Sarıyer’de bir kültür deryası
Koç Ailesinin 1950’de yazlık olarak aldığı, Sarıyer’in Büyükdere semtindeki Azaryan Yalısı, ailenin kararıyla 1978–1980 yılları arasında Sedat Hakkı Eldem’in hazırladığı restorasyon projesi kapsamında Sadberk Koç’un anısına, onun kişisel koleksiyonunu sergilemek üzere bir müzeye dönüştürülür ve 14 Ekim 1980 tarihinde Sadberk Hanım Müzesi adıyla ziyarete açılır. Sadberk Hanım Müzesi, aynı zamanda Türkiye’nin ilk özel müzesi olma özelliğini taşır.
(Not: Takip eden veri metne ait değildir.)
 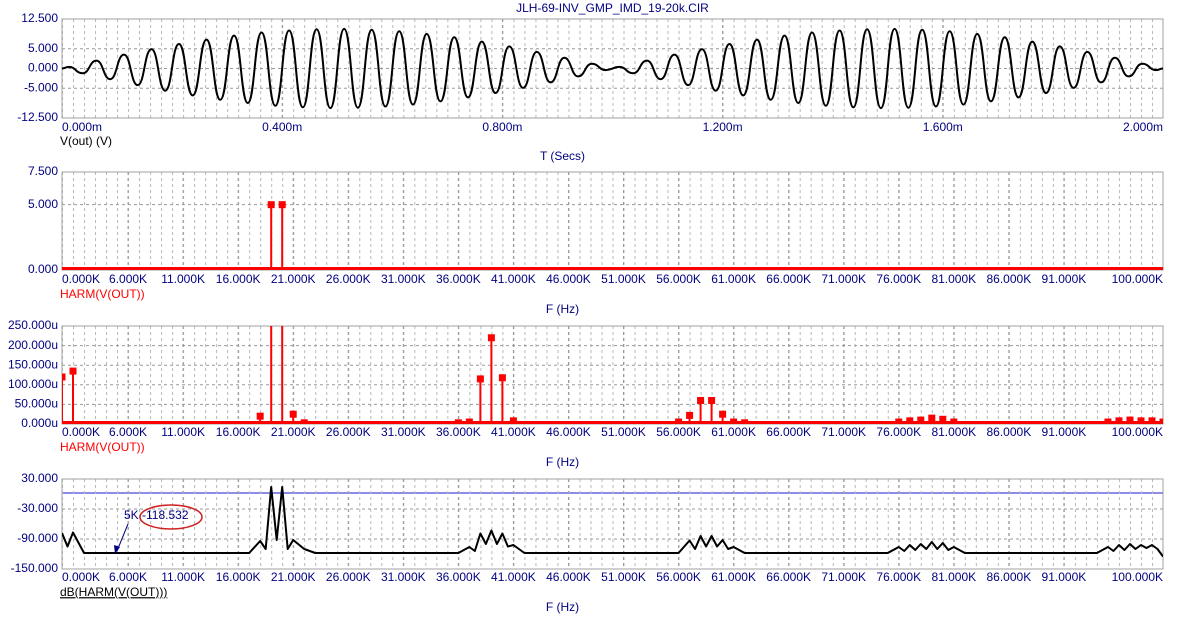 I want to click on x-tick-label: 81.000K, so click(x=954, y=577).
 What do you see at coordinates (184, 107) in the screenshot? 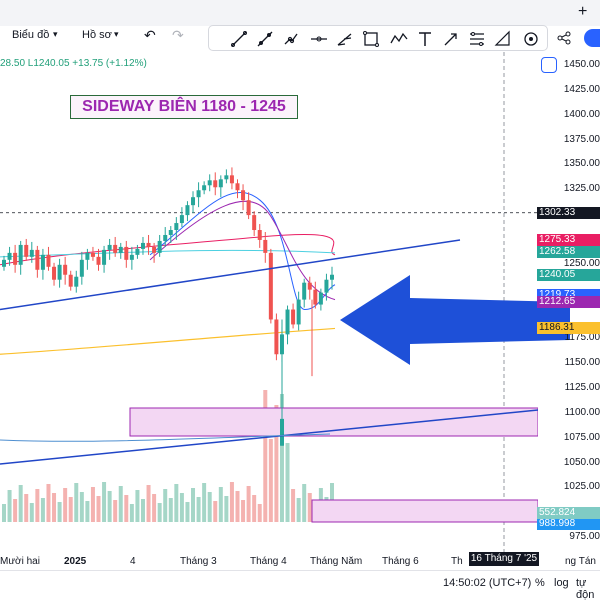
I see `sideway-annotation: SIDEWAY BIÊN 1180 - 1245` at bounding box center [184, 107].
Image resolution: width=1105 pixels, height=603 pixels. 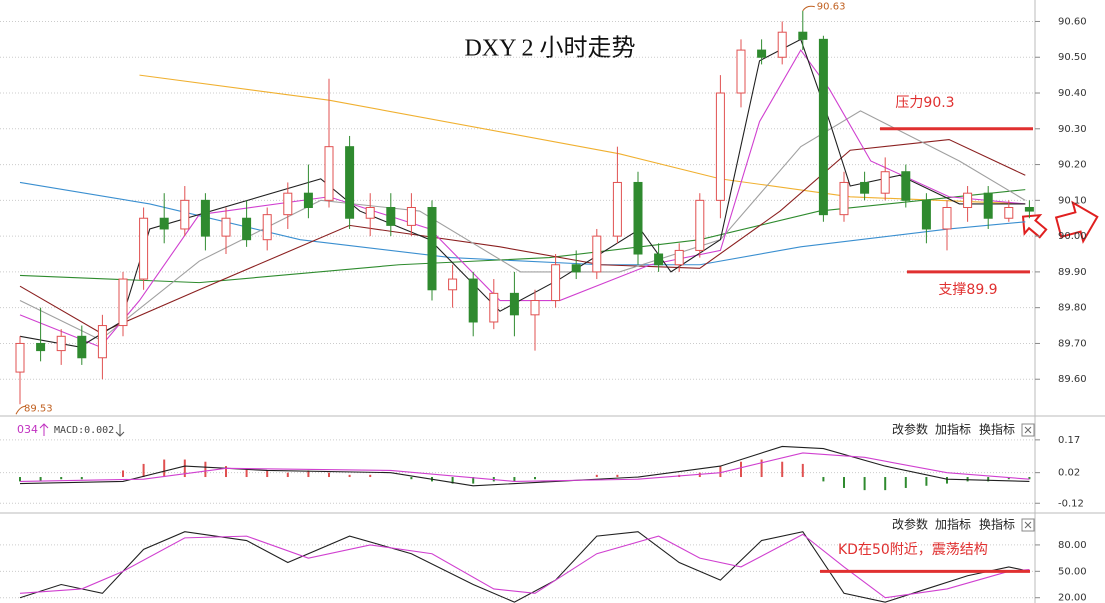 What do you see at coordinates (913, 550) in the screenshot?
I see `level-label: KD在50附近，震荡结构` at bounding box center [913, 550].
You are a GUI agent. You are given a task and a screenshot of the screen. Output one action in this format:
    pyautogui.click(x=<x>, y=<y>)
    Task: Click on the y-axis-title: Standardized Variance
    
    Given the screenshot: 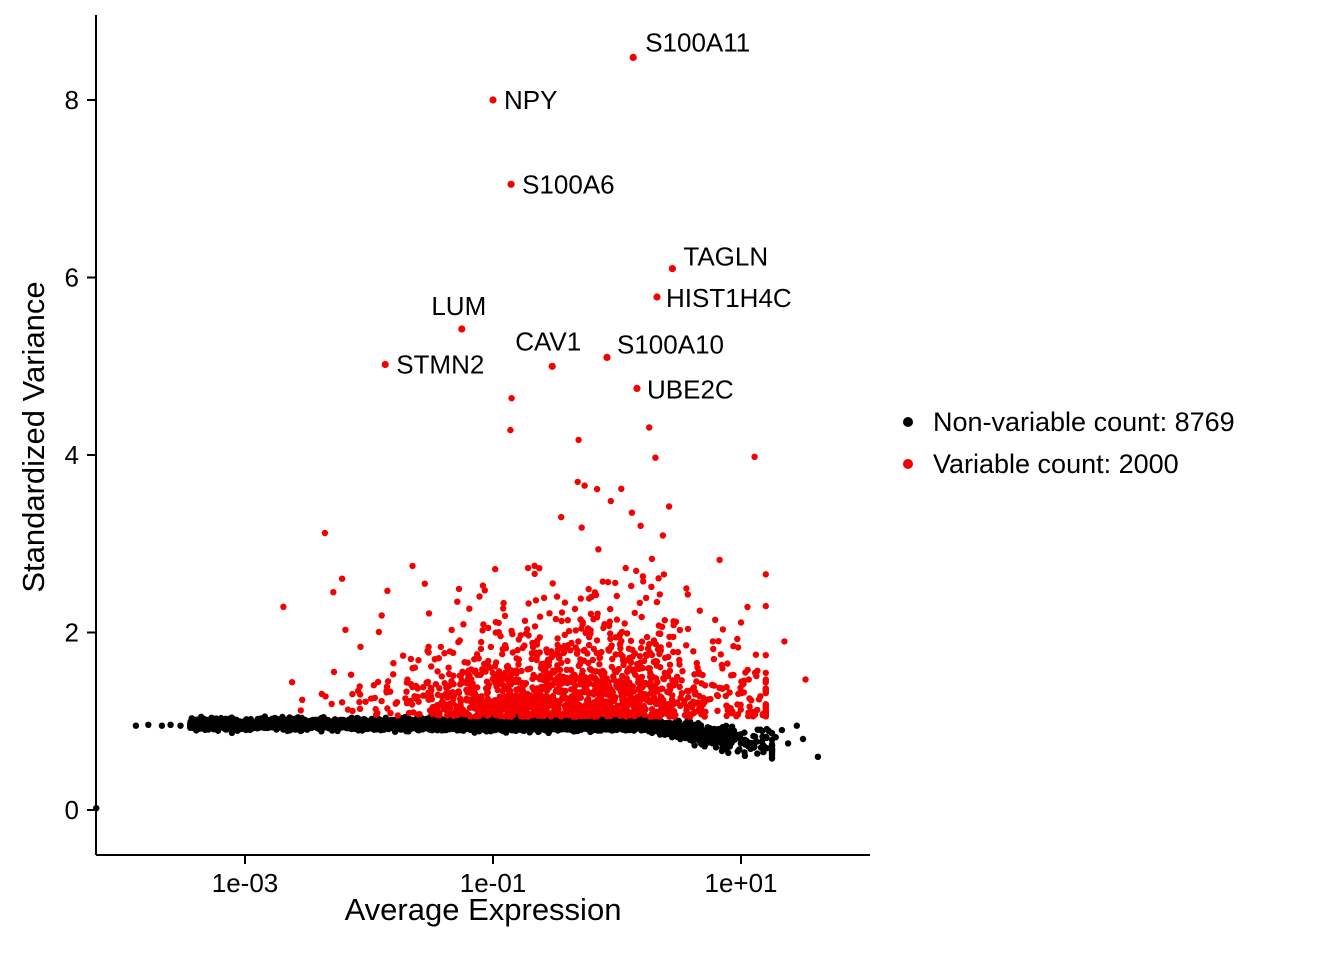 What is the action you would take?
    pyautogui.click(x=34, y=437)
    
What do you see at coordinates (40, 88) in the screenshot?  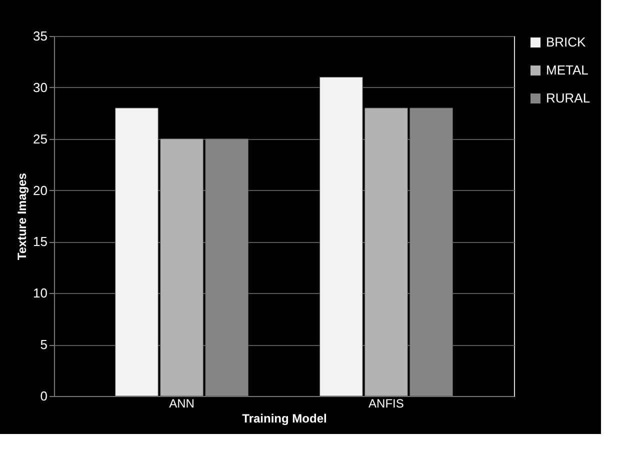 I see `y-tick-label: 30` at bounding box center [40, 88].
Özellikle İznik çini ve seramikleri, Osmanlı dönemi kadın kıyafetleri ile işleme koleksiyonu niteliği bakımından dünya koleksiyonları içerisinde hatırı sayılır bir yere sahiptir. Sadberk Hanım Müzesi, arkeoloji ve erken İslam dönemi eserleri yanında hat sanatından ipekli dokumalara kadar Osmanlı sanatının en seçkin örneklerini toplayarak kültürel bir mirası gelecek kuşaklara aktarıyor.
Sergi yayını
Sadberk Hanım Müzesi Müdürü ve sanat tarihçisi Hülya Bilgi ile arkeolog G. Senem Özden Gerçeker’in metinlerini kaleme aldığı sergi kitabı Türkçe ve İngilizce olarak iki ayrı edisyon halinde yayımlandı.